## [Exercise]
Locate every line in the records below that holds the word "sidebar" and return each one.

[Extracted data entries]
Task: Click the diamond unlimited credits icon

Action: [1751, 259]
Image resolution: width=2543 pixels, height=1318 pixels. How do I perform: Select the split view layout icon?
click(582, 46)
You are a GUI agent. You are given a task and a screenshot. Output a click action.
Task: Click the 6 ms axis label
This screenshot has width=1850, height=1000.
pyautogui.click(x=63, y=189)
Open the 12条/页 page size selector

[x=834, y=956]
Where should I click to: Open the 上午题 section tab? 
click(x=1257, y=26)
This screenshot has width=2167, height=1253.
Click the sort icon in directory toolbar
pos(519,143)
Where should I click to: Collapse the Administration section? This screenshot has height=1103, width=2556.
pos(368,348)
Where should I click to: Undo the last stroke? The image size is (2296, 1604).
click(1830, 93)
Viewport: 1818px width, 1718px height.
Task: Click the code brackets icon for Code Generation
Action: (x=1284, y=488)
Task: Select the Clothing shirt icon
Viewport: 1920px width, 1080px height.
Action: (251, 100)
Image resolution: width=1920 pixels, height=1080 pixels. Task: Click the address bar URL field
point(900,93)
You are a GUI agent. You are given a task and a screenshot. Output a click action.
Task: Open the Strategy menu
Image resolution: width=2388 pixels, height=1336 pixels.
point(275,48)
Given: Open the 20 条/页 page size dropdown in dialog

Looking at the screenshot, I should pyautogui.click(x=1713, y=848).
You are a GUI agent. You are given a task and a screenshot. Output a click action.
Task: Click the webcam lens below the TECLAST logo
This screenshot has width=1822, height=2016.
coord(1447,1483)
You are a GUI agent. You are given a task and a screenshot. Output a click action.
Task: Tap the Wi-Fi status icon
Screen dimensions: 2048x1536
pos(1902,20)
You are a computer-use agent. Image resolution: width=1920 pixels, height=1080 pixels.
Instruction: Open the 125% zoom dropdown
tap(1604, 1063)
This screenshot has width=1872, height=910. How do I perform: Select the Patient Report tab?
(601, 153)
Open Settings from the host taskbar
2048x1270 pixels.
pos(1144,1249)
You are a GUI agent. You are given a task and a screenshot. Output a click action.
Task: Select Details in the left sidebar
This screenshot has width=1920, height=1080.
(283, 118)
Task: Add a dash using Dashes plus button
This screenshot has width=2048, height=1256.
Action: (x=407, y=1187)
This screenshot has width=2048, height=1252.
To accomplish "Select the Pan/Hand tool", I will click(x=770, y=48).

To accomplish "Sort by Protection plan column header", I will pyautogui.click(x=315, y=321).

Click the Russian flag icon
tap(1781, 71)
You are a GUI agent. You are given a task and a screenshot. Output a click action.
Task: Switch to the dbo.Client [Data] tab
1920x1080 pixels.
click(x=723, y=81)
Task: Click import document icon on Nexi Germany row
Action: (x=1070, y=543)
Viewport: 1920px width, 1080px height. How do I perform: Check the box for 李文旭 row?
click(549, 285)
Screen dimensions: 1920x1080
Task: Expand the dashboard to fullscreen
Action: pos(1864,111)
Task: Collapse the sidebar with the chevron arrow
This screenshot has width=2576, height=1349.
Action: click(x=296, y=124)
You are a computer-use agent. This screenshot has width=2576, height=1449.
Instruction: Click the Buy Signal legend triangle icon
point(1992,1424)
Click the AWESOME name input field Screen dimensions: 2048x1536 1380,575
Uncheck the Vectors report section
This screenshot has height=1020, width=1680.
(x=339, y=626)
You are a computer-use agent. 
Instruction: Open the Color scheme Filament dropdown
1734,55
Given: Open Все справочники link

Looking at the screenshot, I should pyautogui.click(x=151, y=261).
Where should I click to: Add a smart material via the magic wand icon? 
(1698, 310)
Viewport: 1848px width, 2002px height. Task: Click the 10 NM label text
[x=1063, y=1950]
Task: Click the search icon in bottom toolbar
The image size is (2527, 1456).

## [Exercise response]
Task: Select Details in the left sidebar
Task: Collapse the sidebar with the chevron arrow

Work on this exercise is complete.